Welcome to Seasoned Cooking and to Phil's International Flair!
My thanks to the readers who have been sending me feedback and asking questions. Hopefully my answers have proved useful and informative. In addition to working on another book, I have been spending a lot of time lately developing web sites, including Grillmates. I decided to start a recipe section to my site in an effort to improve content. It is far from complete; however I have been adding many recipes weekly. Some of the recipes have been published here at Seasoned Cooking, and others have not.
Several times a week I will experiment in the kitchen. Lately I have been experimenting with bread baking. Sometime in the future, I'll devote a column to my bread making failures and successes.
Since the weather lately has been too cold and wet for an outdoor BBQ, I decided to cook a few steaks indoors for a change. Most people will put steak into the broiler, turning it once before serving. I have done this on quite a few occasions. However, this time I decided to try something a little different. Combining oriental and western cooking styles, I created this dish. I call it Teriyaki Skillet Steak.
I tend to be a picky eater. I guess that's why I learned to cook. I'm the only one who knows what taste appeals to me. Generally, my taste is pretty much on the mark as other people seem to enjoy the food that I prepare as much or more than I do. Being the creative cook that I am, I decided to make this new dish for my kids who are also picky eaters. The result was that they didn't even leave a scrap of food for the pets. I figure if the kids like it, so will others.
The choice of meat is varied, but I would use a New York or rib eye cut for this dish. A fillet is also a good choice. This dish can easily be cooked for a single person or several people, depending on the size of your skillet. This dish is great with steamed rice and a green salad.
Now, on to the recipe! Be well, and good eating!
Note: Steaks cooked well done tend to be dry and tough.
Note: Allowing a steak to rest for 5 minutes before cutting or serving allows the meat to reabsorb juices.
- 2 good quality boneless steaks (rib eye, fillet, New York), about 1 inch thick
- 1/2 cup sweet mirin rice wine
- 1/4 cup teriyaki sauce (I use Annie Chun's or Kikkoman)

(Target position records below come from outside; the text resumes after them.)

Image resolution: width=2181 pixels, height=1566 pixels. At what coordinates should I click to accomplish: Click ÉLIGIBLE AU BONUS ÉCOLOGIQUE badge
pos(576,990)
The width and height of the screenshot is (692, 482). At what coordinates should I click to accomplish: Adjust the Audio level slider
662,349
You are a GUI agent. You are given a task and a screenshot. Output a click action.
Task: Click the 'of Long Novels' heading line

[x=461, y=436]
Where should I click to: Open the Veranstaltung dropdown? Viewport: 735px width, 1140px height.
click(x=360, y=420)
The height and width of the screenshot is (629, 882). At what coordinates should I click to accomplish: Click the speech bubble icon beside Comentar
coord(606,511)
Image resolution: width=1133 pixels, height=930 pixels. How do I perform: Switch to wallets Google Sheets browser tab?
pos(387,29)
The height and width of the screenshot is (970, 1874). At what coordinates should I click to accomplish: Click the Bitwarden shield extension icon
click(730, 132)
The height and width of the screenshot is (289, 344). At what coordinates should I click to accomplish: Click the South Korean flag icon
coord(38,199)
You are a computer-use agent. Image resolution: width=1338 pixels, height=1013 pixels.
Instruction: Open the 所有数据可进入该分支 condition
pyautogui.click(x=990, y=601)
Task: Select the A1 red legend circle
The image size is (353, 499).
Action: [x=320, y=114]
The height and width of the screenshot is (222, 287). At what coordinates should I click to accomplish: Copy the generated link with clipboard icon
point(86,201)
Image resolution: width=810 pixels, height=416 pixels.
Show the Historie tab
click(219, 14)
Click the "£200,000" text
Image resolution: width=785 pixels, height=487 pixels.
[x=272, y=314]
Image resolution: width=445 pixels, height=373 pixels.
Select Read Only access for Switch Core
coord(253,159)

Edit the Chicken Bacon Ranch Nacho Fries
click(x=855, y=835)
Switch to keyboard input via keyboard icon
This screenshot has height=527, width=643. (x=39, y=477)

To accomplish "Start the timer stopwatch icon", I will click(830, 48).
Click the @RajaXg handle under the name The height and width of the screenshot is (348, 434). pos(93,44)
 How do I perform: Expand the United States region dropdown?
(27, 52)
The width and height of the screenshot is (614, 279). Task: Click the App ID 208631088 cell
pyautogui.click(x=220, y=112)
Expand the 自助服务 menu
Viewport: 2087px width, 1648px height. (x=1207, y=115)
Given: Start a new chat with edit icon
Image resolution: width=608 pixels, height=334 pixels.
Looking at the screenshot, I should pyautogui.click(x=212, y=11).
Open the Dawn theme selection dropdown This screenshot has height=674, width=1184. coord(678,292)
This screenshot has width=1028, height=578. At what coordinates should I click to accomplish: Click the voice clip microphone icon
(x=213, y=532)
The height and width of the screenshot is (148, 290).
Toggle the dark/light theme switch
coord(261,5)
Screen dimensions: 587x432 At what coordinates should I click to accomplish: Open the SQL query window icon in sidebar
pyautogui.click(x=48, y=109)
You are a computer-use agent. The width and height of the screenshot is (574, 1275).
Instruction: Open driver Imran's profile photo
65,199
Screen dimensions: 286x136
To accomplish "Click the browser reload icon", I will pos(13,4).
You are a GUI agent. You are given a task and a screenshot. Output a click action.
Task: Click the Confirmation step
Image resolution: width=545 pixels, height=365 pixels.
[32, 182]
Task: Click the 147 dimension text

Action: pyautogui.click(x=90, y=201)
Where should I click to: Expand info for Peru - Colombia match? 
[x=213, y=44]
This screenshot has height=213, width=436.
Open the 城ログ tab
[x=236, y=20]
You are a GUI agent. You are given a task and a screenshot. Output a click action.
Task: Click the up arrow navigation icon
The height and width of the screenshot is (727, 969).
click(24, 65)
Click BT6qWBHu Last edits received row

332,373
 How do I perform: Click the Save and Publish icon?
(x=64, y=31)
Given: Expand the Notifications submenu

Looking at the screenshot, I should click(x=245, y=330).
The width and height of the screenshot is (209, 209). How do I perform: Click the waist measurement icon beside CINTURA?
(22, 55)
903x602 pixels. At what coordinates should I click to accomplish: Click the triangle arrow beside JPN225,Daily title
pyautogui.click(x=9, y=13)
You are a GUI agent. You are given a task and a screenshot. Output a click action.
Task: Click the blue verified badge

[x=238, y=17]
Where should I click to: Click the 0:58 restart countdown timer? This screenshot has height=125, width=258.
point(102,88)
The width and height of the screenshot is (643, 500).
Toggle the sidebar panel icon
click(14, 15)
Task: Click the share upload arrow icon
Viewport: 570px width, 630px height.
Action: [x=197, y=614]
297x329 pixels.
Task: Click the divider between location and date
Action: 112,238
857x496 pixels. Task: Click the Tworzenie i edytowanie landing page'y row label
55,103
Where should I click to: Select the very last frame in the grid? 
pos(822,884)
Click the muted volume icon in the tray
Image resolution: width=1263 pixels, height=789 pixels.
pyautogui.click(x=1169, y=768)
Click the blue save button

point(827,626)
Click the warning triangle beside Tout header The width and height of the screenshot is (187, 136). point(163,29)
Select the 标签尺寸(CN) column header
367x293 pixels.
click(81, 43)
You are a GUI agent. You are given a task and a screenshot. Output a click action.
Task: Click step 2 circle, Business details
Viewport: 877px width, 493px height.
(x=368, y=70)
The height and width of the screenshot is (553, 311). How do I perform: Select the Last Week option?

- 1/2 yellow onion, sliced thinly into rings
- 1 green onion, French cut (for garnish)
- 1/2 cup sliced mushrooms
- salt and pepper to taste
- 1 Tbsp. bacon grease
Melt the bacon grease over medium heat in a large skillet. Add a little salt and add the onion slices. Sauté, stirring frequently, until the onions are well caramelized. Now, add the mushrooms and cook for an additional minute or so. Remove the onions and mushrooms from the skillet and set aside.
Next, salt the steaks (helps prevent sticking) and place them into the hot skillet. Adjust the heat to medium high. Apply freshly ground pepper to the steaks and cook for 5 minutes per side. After cooking the meat for the specified time, pour the teriyaki sauce over the top of the steaks and stir them around in the skillet, turning once, for about 45 seconds additional cooking per side. Next, add the sweet mirin rice wine. Cook until the sauce begins to thicken, about 1 more minute.
Now remove the steaks, reduce the heat to medium, and return the onions and mushrooms back to the skillet. Simmer until the sauce thickens a little more and the rice wine begins to caramelize. Stir frequently while the steaks rest for about 5 minutes. Arrange the steaks on individual serving plates and top with a portion of the mushrooms and onions. Spoon some of the sauce on top of the steak as well. Garnish the top of the steak with the French cut green onions. Serve with a green salad, steamed rice and a cup of green tea.
For an interesting and less sweet variation of this dish, use port wine instead of sween mirin. Serve with potatoes and salad.